-- STUDY MATERIAL follows --
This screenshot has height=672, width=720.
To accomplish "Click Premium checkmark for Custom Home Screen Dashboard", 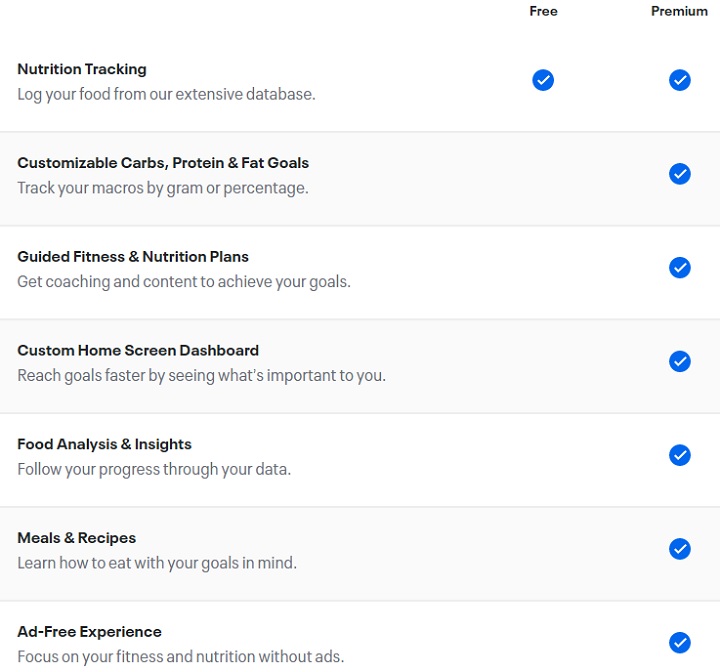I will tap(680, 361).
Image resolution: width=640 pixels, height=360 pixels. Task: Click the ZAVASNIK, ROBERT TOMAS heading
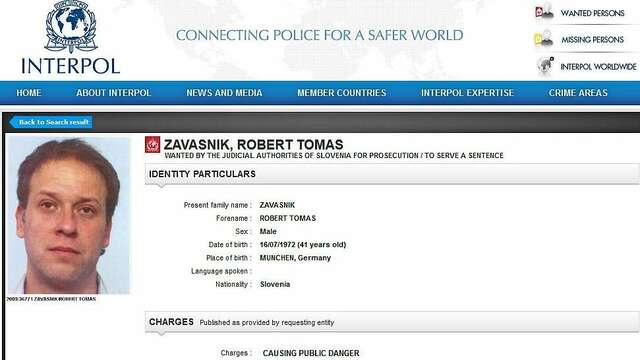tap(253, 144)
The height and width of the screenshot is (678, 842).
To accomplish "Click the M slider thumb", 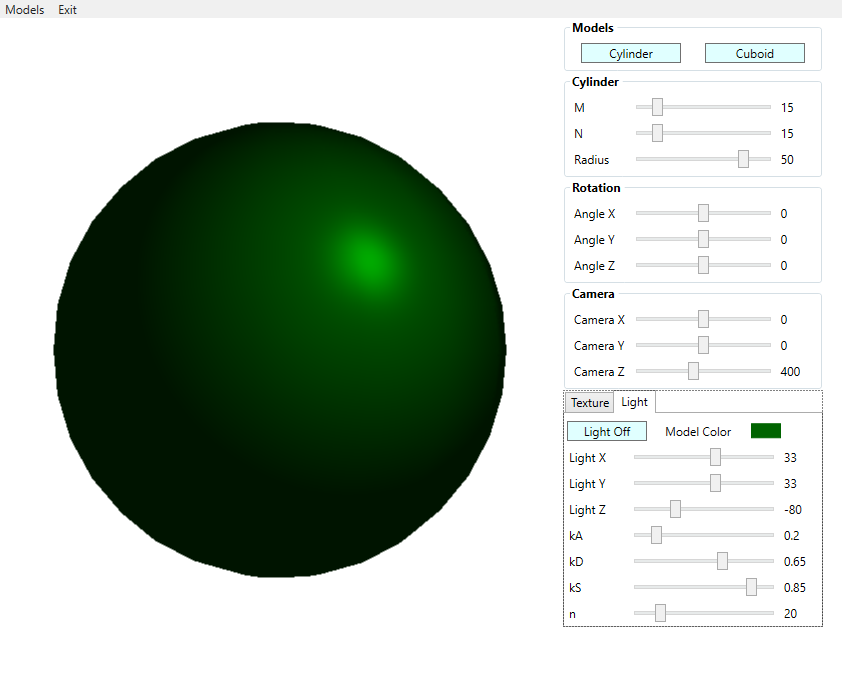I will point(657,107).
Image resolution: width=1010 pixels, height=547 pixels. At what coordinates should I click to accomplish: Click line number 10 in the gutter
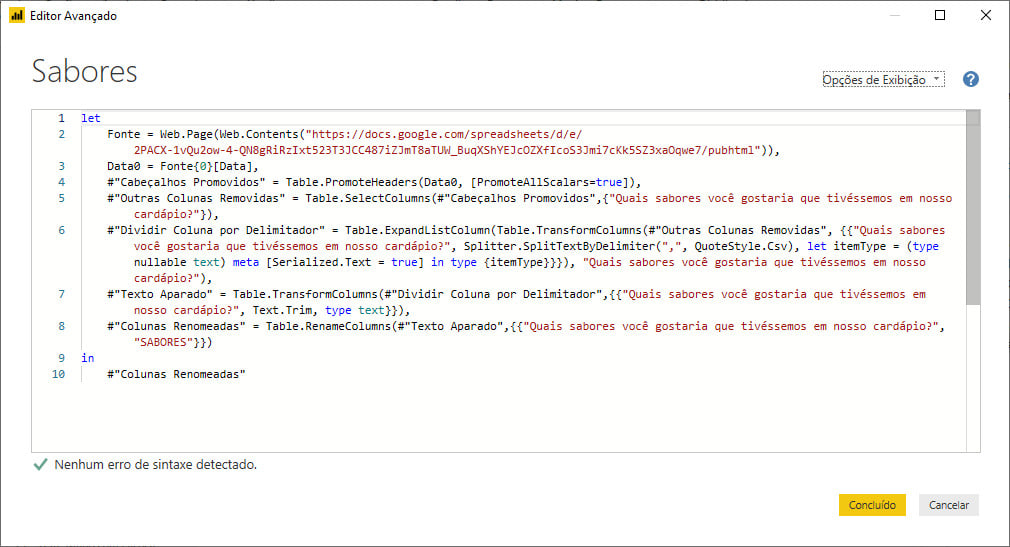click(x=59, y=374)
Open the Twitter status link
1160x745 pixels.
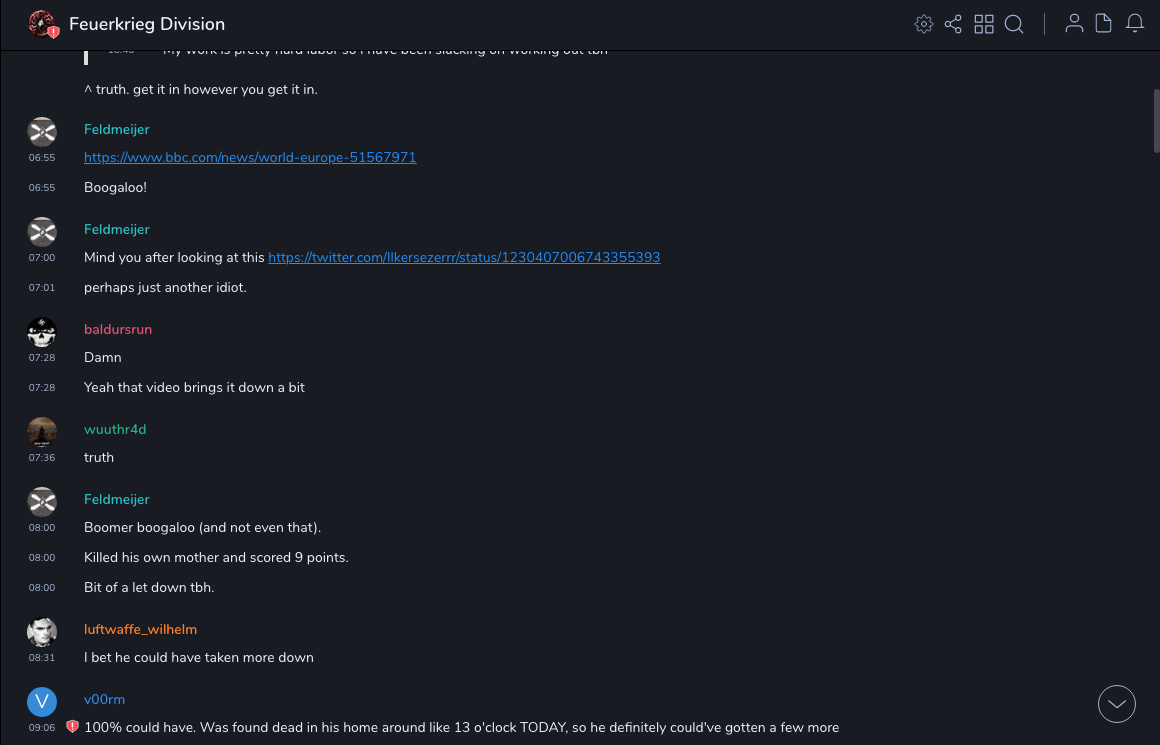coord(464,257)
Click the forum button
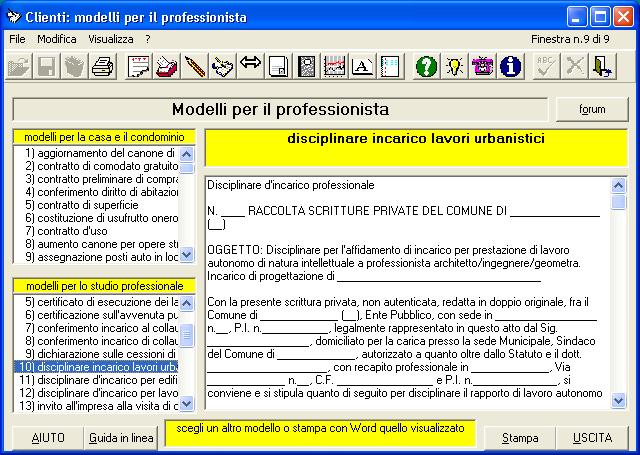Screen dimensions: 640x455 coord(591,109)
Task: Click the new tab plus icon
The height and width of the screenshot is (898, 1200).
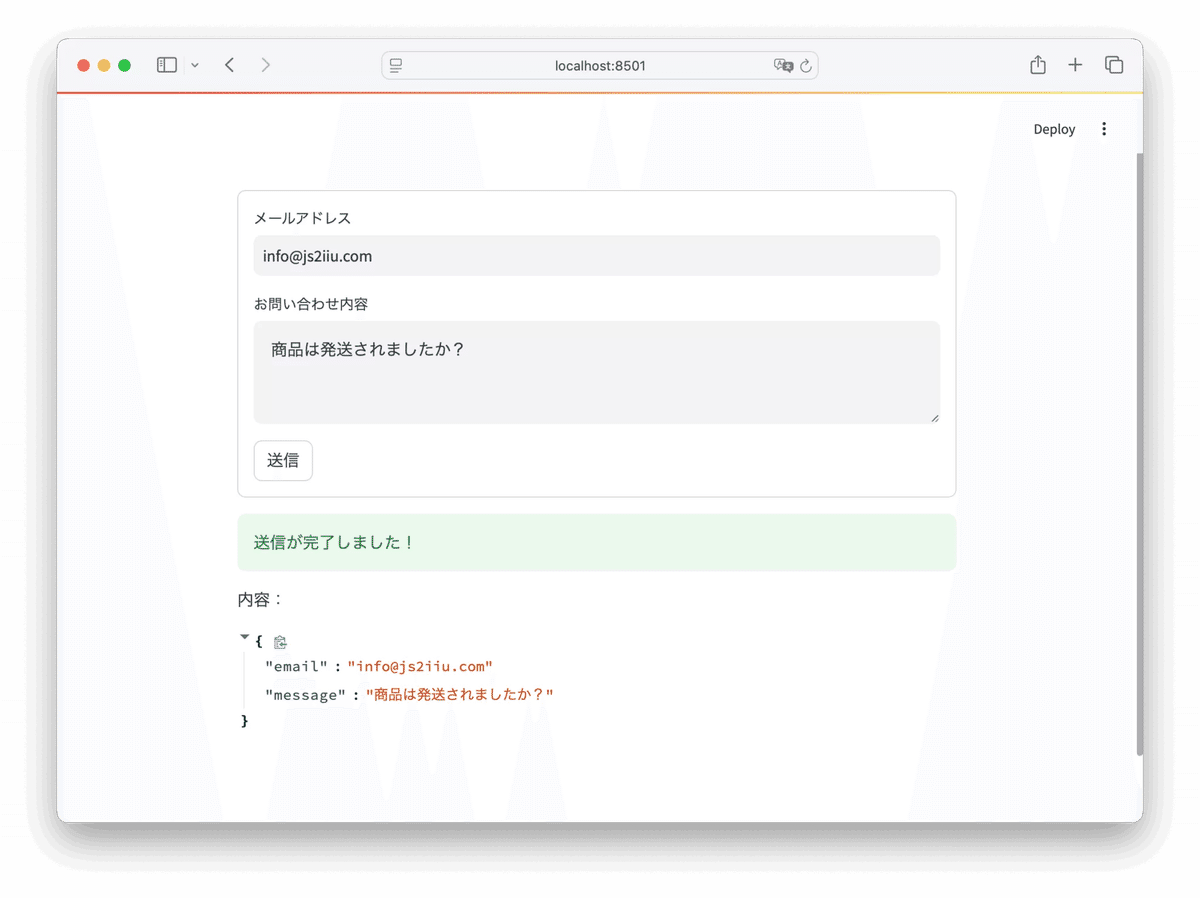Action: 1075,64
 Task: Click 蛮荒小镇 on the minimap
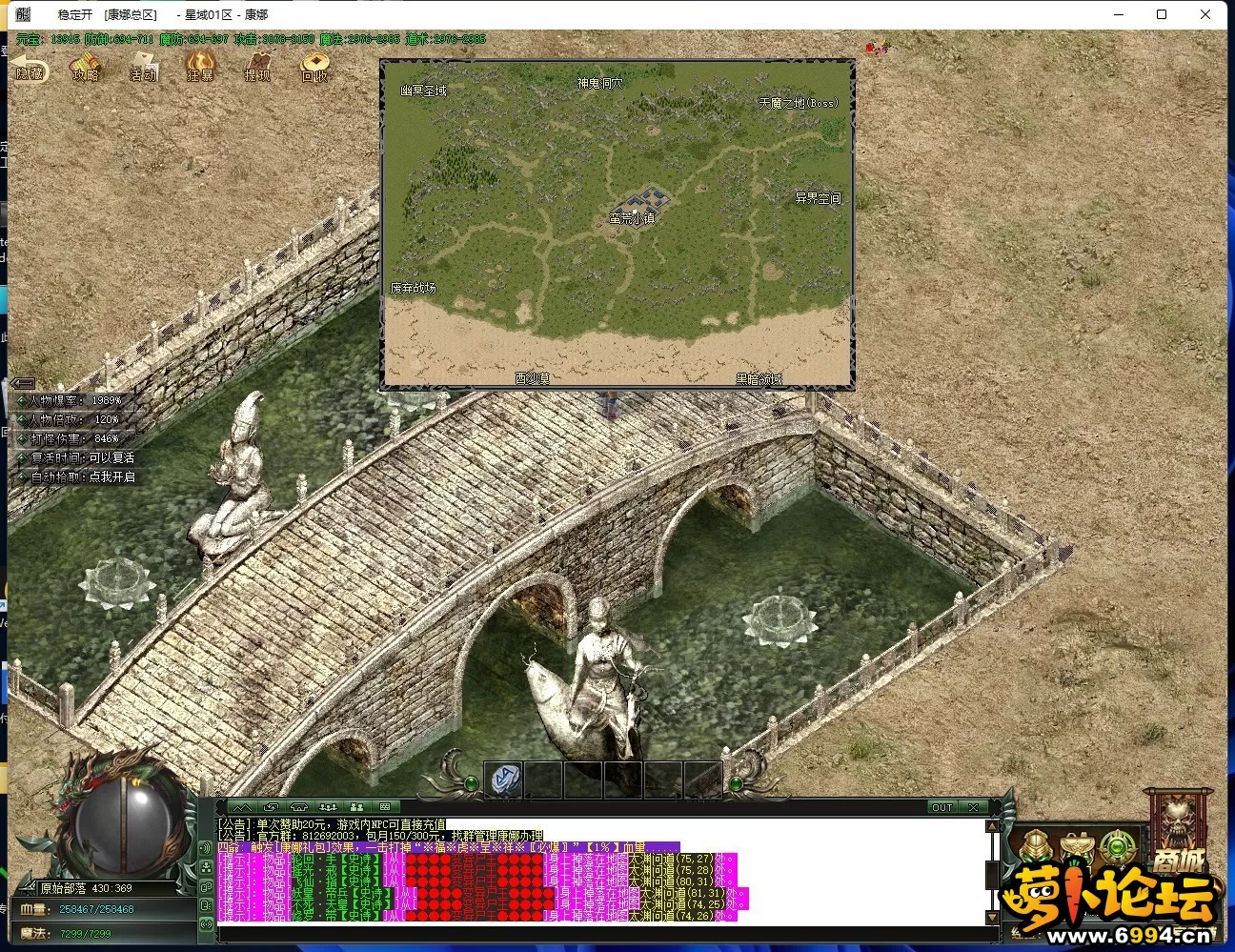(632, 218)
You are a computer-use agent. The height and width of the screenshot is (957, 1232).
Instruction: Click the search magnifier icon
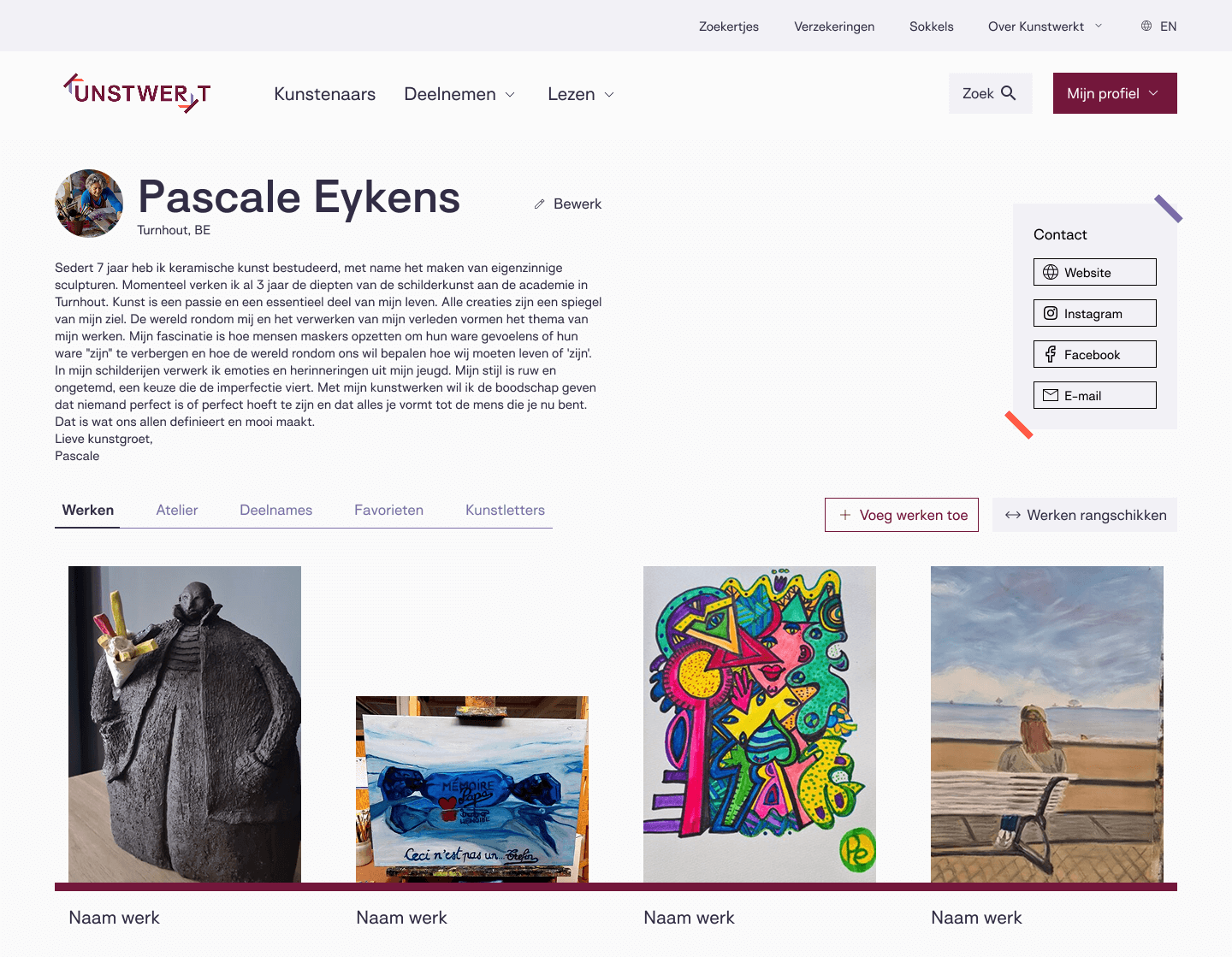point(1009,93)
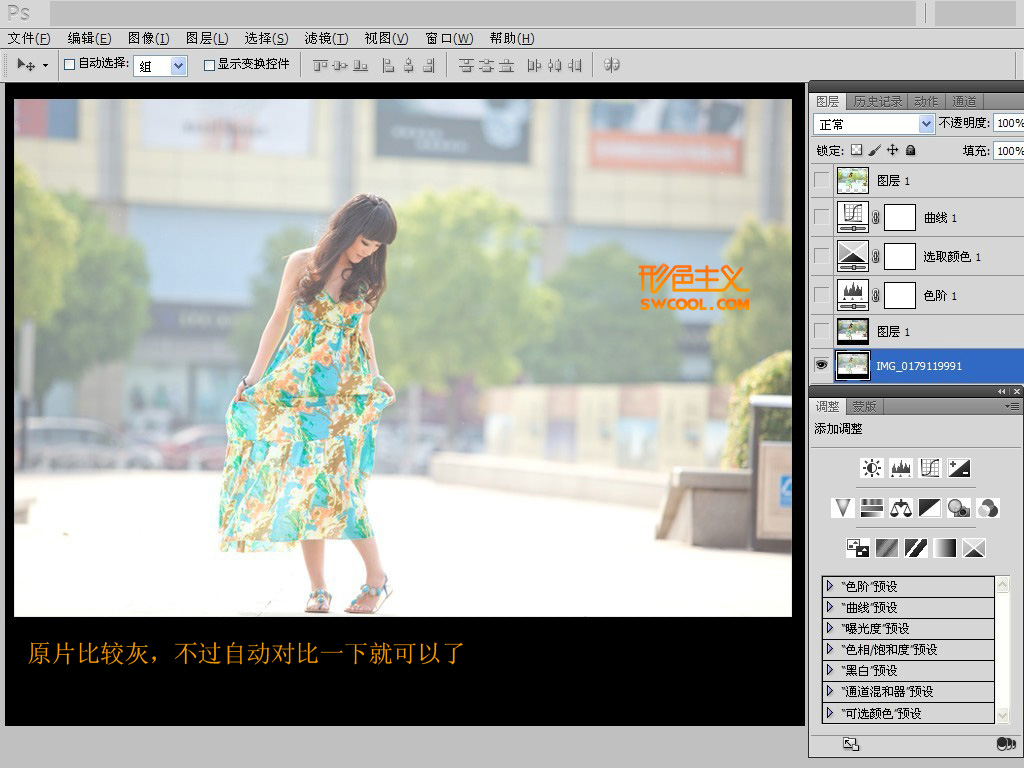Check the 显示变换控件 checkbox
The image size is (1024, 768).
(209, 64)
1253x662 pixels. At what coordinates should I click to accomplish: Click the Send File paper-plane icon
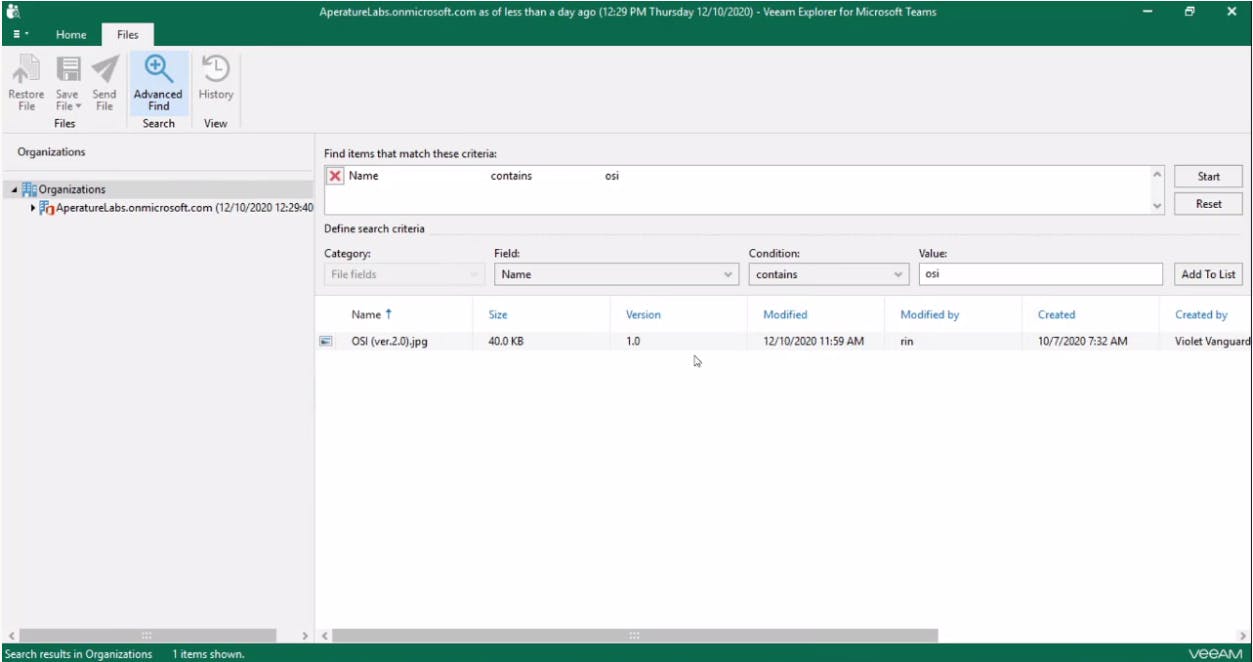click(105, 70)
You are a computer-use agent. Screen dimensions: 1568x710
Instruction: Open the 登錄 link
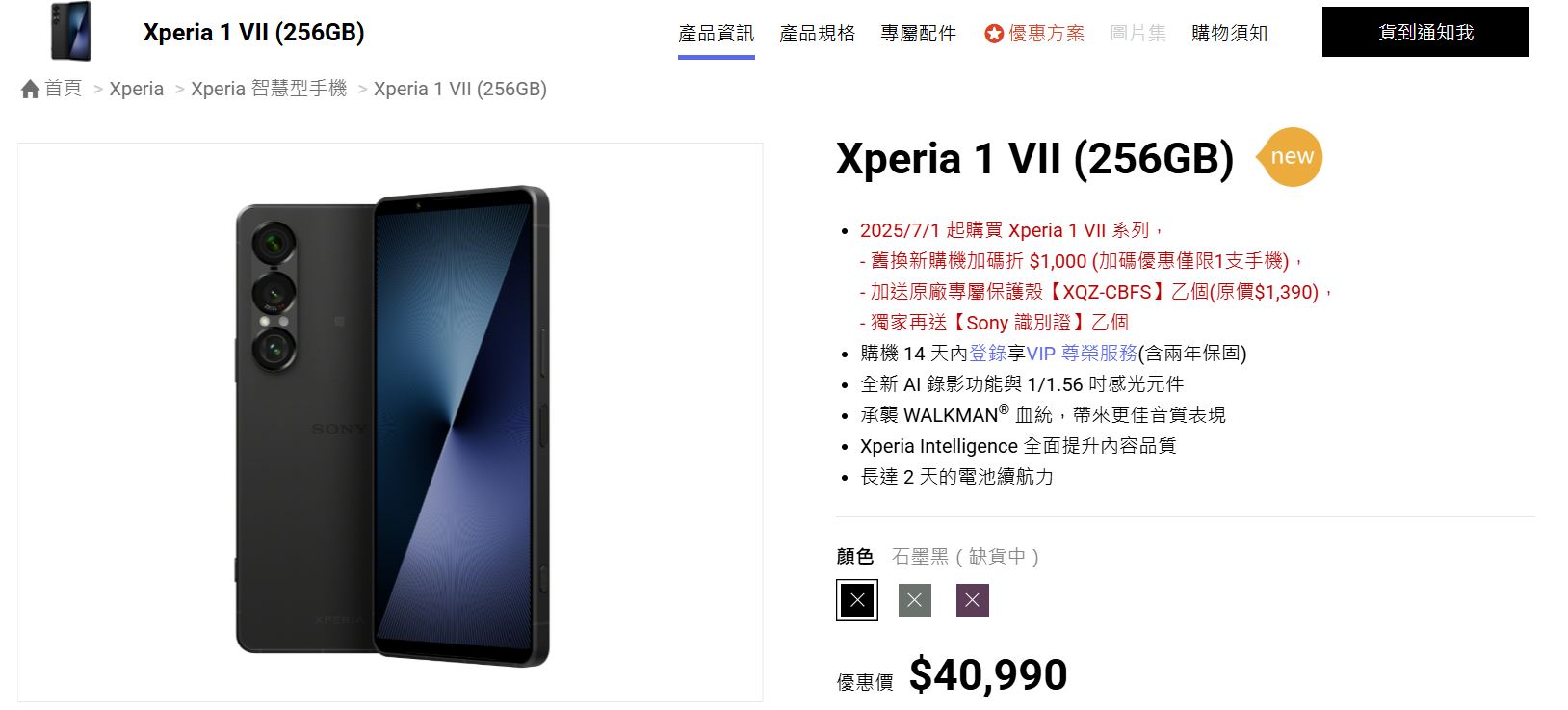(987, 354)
-- STUDY MATERIAL concluded --
In the records above, find the line containing "Task: Click the new tab plus icon", then write out exactly that line and every later one through the last, omitting pictures.

Task: Click the new tab plus icon
The height and width of the screenshot is (898, 1200).
Action: 1075,64
 Task: Click 蛮荒小镇 on the minimap
(632, 218)
You are a computer-use agent. The height and width of the screenshot is (957, 1232).
Instruction: Click the search magnifier icon
point(1009,93)
Check the 显示变换控件 checkbox
The image size is (1024, 768).
(209, 64)
1253x662 pixels. At what coordinates should I click to accomplish: Click the Send File paper-plane icon
click(105, 70)
You are a computer-use agent. Screen dimensions: 1568x710
Instruction: Open the 登錄 link
(987, 354)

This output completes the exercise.